TASK DATA:
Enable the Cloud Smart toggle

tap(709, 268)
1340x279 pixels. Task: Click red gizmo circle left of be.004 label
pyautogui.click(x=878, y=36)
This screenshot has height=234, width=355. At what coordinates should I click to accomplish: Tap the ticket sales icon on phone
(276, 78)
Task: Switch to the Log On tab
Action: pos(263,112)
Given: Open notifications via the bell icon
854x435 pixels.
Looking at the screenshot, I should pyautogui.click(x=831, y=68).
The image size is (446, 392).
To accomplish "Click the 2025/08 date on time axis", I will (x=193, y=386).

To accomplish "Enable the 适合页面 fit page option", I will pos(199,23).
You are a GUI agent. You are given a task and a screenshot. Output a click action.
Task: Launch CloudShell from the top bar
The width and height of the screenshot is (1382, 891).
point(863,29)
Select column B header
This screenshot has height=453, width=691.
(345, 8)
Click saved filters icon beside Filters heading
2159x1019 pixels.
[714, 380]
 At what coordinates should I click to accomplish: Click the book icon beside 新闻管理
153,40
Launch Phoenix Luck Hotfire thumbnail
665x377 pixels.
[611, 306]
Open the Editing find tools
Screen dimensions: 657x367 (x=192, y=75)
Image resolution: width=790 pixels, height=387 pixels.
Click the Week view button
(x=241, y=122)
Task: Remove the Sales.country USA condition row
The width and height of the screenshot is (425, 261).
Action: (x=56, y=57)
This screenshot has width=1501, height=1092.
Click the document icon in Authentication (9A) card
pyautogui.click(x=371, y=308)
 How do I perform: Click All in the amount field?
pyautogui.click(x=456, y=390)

OBJECTIVE: Copy the lines verbatim, from the line with "This screenshot has width=1501, height=1092." up to and including the last line of the records.

RIGHT ANSWER:
This screenshot has width=1501, height=1092.
Click the document icon in Authentication (9A) card
pyautogui.click(x=371, y=308)
 How do I perform: Click All in the amount field?
pyautogui.click(x=456, y=390)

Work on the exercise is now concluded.